Excerpted text >>
================

## BERTopic
BERTopic is a topic modeling technique that leverages 🤗 transformers and a custom class-based TF-IDF to create dense clusters allowing for easily interpretable topics whilst keeping important words in the topic descriptions. 

# Enabling the GPU

First, you'll need to enable GPUs for the notebook:

- Navigate to Edit→Notebook Settings
- select GPU from the Hardware Accelerator drop-down

# **Installing BERTopic**

We start by installing BERTopic from PyPi:

In [8]:
%%capture
!pip install bertopic

## Restart the Notebook
After installing BERTopic, some packages that were already loaded were updated and in order to correctly use them, we should now restart the notebook.

From the Menu:

Runtime → Restart Runtime

# Data
For this example, we use the popular 20 Newsgroups dataset which contains roughly 18000 newsgroups posts

In [None]:
import pandas as pd

In [None]:
#connect to G-Drive
from google.colab import drive
drive.mount('/content/gdrive')

Mounted at /content/gdrive


In [None]:
df = pd.read_csv("/content/gdrive/MyDrive/Colab Notebooks/Topic Modelling/process-steps.csv", sep=',',
    usecols=[0,1,2,3,4,5,6],
    encoding="utf8")
df.head()
docs = df["step_title"].values.tolist()

================

Information given >>
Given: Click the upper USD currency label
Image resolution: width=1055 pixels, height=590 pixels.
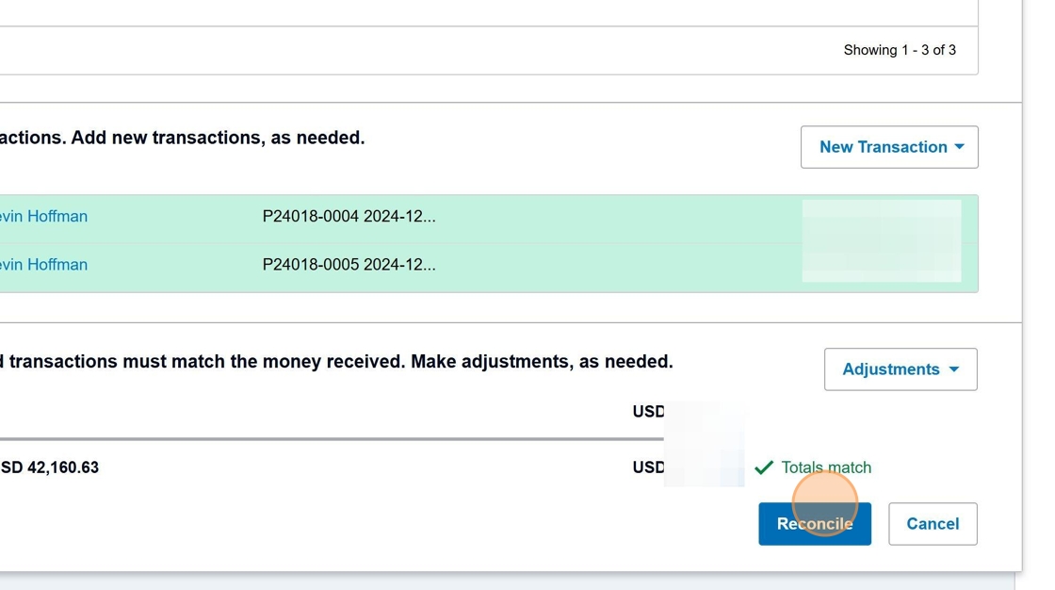Looking at the screenshot, I should [648, 412].
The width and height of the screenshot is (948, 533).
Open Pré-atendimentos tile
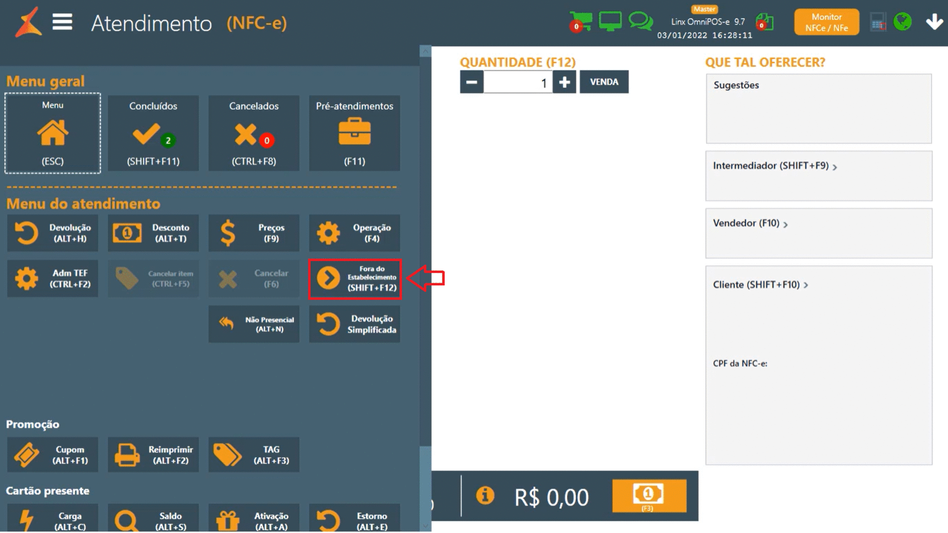tap(355, 133)
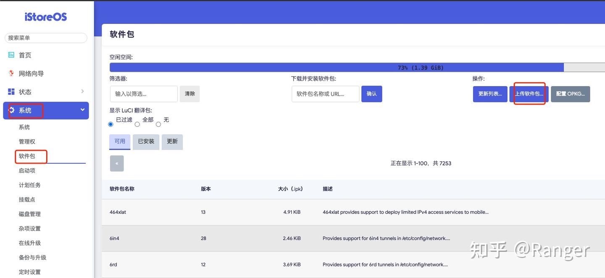Switch to the 更新 tab
This screenshot has width=605, height=278.
(172, 142)
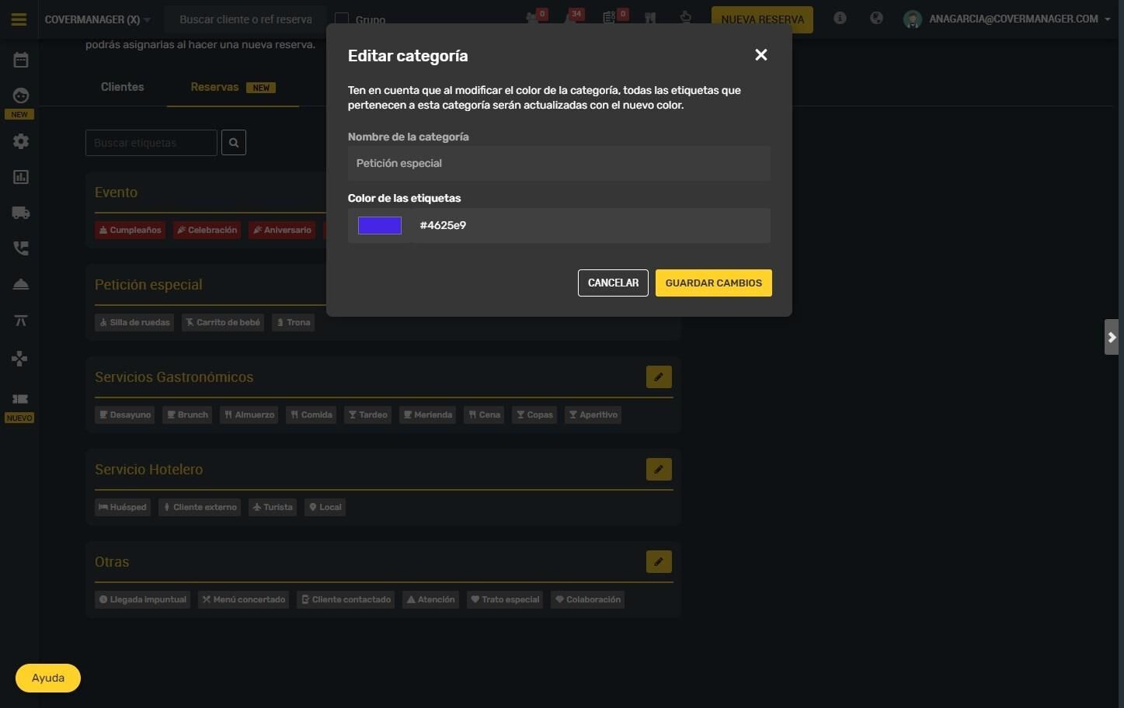Expand the right side panel arrow
This screenshot has width=1124, height=708.
click(x=1112, y=337)
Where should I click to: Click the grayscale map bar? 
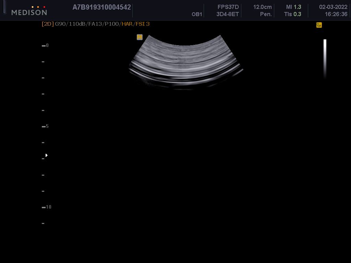[325, 59]
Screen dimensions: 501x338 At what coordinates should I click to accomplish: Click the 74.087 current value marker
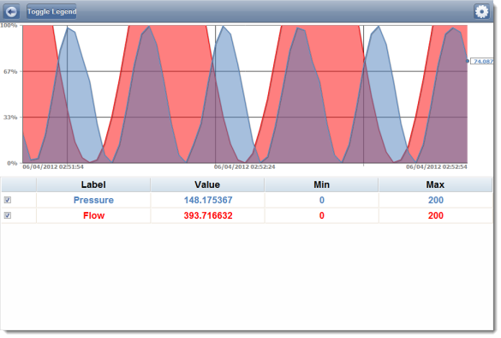(x=482, y=61)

================

Required work >>
(a) Does each statement agree with the BERTopic notebook? Answer yes or no for each, and quote the exact words from the notebook that decide it.
(i) The dataset described holds roughly 18000 posts.
(ii) The GPU is turned on through the Runtime menu.
(iii) The notebook should be restarted after BERTopic is installed.
(b) Copy the lines of the listing from its start through the line that contains "Looking at the", including both ends. Leave the pictures out.
The BERTopic notebook and the listing come from unrelated sources.

Full solutions >>
(a)
(i) Yes: "roughly 18000 newsgroups posts"
(ii) No: "Navigate to Edit→Notebook Settings"
(iii) Yes: "we should now restart the notebook"

(b)
Given: Click the upper USD currency label
Image resolution: width=1055 pixels, height=590 pixels.
Looking at the screenshot, I should [648, 412].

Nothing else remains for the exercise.